「うーん、いっぱい買っちゃったな……」
日も傾き始めたころ、俺はダンデさんとホップと共に家路を歩いていた。両脇に買い物袋を抱え、背中に荷物を背負い、赤ちゃんの抱っこひものようなものでタマゴを抱えて歩いている。このひもはホップがくれたものだ。カバンに入れて歩くより、より身近に感じるだろうとのことだったが、確かにシャツ越しにとくんとくんと微かな脈動を感じる。それは出かける前よりも、元気になっているように感じた。
「ただいまーっと」
「いやーははは。けっこういっぱい買ったぞ、ガレキ」
「お前は何を買ったんだよ……」
家につき、荷物を下ろしているとホップが嬉しそうに彼の買い物袋から色々取り出していた。
「何って、俺の相棒に使う新品のブラシと……キャンプの新しいランプと……レトルトカレーにカップ麺に……いろいろだぞ!」
「そっかー色々か……」
トレーナーはキャンプ用品を買うのか……そう言えばワイルドエリアに向かう電車にのるトレーナーたちはみんなキャンプ用品持ってたなーと遠く思いをはせているとダンデさんがふいに俺の肩を叩いた。
「ガレキくんガレキくん、タマゴ、タマゴが」
「うぇっ……あ!」
何のことかわからず一瞬困惑したが、顔の下の方から聞こえたぱきぱきという音に気づいて胸元を見やる。
「あ、た、タマゴにひびが!」
「やっぱり出かけたのがきいたんだぞ! ガレキ!」
「ちょ、ちょまっ、待って! 今タオルしくから! ってああっ! ひもがほどけな……」
玄関でわたわたとごたつく俺。非常に情けない話ではあるが、こういう場に立ち会ったことが無いのだ。ましてやこのタマゴから生まれてくるのは俺のポケモンで、当事者であるという事実がさらに俺をパニックに追いやる。
「ああっせめてタオルを床に敷いて―――」
ぺき、とひときわ大きな音が響き、青色の小さな鼻先がひょこりとからの隙間から覗いた。
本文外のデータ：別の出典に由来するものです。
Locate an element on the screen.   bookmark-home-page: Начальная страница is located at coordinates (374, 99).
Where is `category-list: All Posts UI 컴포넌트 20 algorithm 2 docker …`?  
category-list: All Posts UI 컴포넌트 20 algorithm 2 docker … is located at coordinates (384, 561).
ぴぃ、ぴぃ、と鳴き声がして、俺は震える手で胸元のタマゴに手を伸ばし、割れた殻を取り上げた。
「ぴぃ……?」
「あ……」
じっと、小さな顔がこちらを見上げていた。
「おめでとう」
後ろから、ダンデさんの声が聞こえる。
「君の初めてのポケモンが今、生まれたんだ」
「あ、あ……」
怖い筈だった。苦手な筈だった。
でも今目の前にあるそれは、小さな小さな顔で、こちらを見上げていて。俺は怖がることも忘れ、殻ごとその子を抱きしめていて、
「おはよう、モノズ。……はじめまして、だな」
開きっぱなしの玄関から、温かい夕日が俺達を包み込んでいた。